Independent production company, Aurora, is the new host broadcaster for the World Rallycross Championship, also known as World RX, which has been taken into the FIA fold very recently.

The role for Aurora – as well as bringing the production to fruition – is about breaking down barriers to entry for both the athletes, as well as existing and new fans. SVG Europe caught up with Matt Beal, director of broadcast at Aurora, to find out how the deal came about and what the goals for this season are.

World RX is back

When WRC Promoter, which had held the rights for World RX and with it, Euro RX, since 2021, decided not to renew its contract, the FIA looked for a new rights holder and failed to come up trumps. It then decided to take matters into its own hands, and James Nixon, the FIA’s sporting manager for Extreme H, took World RX into his care as well.

Nixon, now the FIA’s sporting manager for World Rallycross and Extreme H, said on a LinkedIn post recently: “World RX is back. It was up, then it was down, then it dipped even further… but the decision was made: we brought it back, stronger, better, and with the passion it deserves!

“Rallycross is an incredible sport. It has earned its place on the world stage, both as a World and European Championship. For years, it’s been powered by the blood, sweat, and tears of teams, drivers, sponsors, and event organisers.

“Now it’s our time, all of us, to pull together and rebuild it into something amazing again. We’re starting the rebuild. We are a united front at the FIA Road Sport Department, led by Emilia Abel, and I am incredibly lucky to have brilliant people by my side: Janina Gonzalez Corominas, Bryan To, Romilio Quintanilla, and many more.

“We’re bringing in the passionate and skilled TV production team from Aurora Media Worldwide, led by Matt Beal, to raise the bar. So much more is coming. This is only the beginning. We will do this, together,” Nixon concluded.

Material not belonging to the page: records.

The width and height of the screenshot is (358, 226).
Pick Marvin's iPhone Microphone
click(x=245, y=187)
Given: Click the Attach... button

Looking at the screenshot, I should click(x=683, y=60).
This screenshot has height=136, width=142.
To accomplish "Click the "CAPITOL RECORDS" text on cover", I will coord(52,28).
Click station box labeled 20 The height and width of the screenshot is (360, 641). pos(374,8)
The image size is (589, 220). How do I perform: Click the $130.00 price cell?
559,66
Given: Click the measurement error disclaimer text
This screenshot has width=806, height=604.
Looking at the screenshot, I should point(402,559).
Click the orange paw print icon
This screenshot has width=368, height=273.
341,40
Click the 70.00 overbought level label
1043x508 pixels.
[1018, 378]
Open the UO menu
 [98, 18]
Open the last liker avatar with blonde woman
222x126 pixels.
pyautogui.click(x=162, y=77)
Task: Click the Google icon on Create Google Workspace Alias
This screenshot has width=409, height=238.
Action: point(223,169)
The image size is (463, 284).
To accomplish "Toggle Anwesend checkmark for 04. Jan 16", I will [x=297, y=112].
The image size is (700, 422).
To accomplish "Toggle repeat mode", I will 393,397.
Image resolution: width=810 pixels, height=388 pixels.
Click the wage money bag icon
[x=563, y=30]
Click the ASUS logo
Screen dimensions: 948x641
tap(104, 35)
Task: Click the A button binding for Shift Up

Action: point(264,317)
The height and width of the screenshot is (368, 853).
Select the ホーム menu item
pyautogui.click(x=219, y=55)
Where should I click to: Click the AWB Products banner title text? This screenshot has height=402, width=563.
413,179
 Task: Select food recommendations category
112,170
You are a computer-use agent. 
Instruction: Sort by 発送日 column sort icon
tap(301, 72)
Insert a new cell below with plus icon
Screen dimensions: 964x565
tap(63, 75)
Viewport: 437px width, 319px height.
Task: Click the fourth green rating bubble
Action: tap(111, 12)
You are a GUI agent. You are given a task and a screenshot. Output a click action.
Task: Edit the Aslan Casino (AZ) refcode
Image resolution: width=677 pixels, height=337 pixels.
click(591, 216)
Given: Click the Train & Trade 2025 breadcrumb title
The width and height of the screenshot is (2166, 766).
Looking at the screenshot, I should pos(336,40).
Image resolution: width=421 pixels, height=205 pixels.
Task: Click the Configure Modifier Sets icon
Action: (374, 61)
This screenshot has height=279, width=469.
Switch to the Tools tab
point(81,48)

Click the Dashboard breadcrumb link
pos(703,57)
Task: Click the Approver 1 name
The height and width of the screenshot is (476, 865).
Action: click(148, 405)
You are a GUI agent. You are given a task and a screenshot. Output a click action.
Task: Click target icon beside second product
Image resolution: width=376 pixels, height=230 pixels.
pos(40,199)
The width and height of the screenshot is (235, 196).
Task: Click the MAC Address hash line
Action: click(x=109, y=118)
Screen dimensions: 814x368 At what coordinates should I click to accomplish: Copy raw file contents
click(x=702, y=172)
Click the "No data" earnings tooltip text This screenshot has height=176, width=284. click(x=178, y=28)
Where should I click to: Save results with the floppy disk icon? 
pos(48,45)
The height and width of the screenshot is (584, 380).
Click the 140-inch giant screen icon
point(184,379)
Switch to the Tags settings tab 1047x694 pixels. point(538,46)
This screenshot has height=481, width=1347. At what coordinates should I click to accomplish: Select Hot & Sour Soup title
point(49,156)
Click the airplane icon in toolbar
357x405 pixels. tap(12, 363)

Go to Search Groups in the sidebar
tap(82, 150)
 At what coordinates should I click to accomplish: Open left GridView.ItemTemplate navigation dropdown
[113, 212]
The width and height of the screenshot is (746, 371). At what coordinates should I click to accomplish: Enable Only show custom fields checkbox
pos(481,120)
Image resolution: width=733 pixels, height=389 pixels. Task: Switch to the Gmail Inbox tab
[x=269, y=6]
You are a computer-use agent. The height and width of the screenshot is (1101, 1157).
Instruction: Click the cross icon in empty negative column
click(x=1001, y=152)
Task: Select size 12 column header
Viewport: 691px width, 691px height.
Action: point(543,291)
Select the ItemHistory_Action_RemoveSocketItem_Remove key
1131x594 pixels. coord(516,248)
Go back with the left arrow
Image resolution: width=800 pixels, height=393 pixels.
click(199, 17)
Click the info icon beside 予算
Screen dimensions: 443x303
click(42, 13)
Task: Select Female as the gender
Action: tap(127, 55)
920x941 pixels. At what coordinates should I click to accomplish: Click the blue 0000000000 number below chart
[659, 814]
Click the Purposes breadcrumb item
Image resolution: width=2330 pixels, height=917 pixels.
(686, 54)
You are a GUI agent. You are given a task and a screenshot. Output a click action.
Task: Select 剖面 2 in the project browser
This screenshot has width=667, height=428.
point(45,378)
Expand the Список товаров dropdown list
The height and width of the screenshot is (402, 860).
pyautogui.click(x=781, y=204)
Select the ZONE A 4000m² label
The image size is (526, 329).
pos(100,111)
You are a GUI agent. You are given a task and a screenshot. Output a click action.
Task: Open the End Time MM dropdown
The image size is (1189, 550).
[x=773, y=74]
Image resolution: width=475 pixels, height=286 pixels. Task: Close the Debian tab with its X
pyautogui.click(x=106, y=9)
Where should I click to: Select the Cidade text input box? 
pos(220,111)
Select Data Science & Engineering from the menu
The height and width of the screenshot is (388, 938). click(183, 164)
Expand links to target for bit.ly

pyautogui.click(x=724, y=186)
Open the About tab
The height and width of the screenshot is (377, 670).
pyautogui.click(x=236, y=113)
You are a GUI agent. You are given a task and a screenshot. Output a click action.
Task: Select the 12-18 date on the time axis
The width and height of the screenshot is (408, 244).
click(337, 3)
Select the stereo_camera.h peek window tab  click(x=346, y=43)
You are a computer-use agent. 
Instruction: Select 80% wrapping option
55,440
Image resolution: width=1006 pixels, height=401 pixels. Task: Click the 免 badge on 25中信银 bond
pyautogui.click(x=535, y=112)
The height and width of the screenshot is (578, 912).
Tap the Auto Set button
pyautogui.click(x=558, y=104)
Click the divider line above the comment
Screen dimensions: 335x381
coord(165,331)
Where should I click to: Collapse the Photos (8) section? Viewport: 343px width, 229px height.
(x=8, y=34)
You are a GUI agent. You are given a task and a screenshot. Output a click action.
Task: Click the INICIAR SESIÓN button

Read more Seat of its pants: Aurora boxes clever and looks ahead for the FIA as new host broadcaster on the World RX season opener

Comments Beal on the FIA’s move to take World RX and Euro RX inhouse: “Basically it’s to save the World Championship and the sport. Essentially, FIA sees itself as a custodian of the sport.”

The role for Aurora as the new host broadcaster at World RX is about breaking down barriers to entry for both the athletes, as well as existing and new fans. Pictured, Matt Beale, Aurora’s director of broadcast, leading the way at the season opener in Portugal

Progressive realism

On working with Nixon at the FIA as its new host broadcaster, Beal comments: “He’s really progressive and also a real realist. He gets both sides of what can be done for everybody. Half of it is the operational and the programme, and the other half of is the commercial, and then there’s two things have to work together; if you just think you’re making shows without thinking about the commerciality of a business, you fail, and if you just think of it as a business, you’re not in the entertainment industry that will fail. Like Aurora, [Nixon] can operate those two sides of the coin kind of simultaneously, because that’s the world we’re all in.”

Read more Great speed: New host broadcaster Aurora on getting the World RX 2025 season production together with NEP Finland and Cloudbass Graphics

Beal comments on the FIA’s move to revamp the sport: “They’ve taken a big brave decision to not go behind any pay walls. It’s free and streamed to their YouTube and Facebook channels, as well as international deals in all the markets that they go to, for every live points race.

“That’s a decision by the FIA and us to work with [those championships] to make the products and design to help the sport and the people competing in it, which basically is grassroots; if you look after the grassroots, the world top end will grow because you’re feeding the base.

“And that’s where the FIA has been really brave,” notes Beal. “They’ve come into it from an FIA point of view as a governing body, a custodian of a sport, to put mechanisms in and partners in like us to look after the sport and see it grow in the longer term.”

It is all about making sure fans are happy and access is open, Beal says. “I think that’s probably the biggest mandate I was given,” he continues. “We’re here to look after the sport and look after the fans, and so the products we designed across the [RX of Portugal] were affecting that. We made the choice that we are going to show every single competitive race live at the time of event. That’s 42 races we do across the weekend, so everything’s in there.”

The season opener – RX of Portugal – took place from 31 May to 1 June in Lousada, with World RX, Euro RX1 and Euro RX3 competing. Next up for World RX, Euro RX1 and Euro RX3 is RX of Sweden which takes place from 5 to 6 July in Höljes Motorstadion.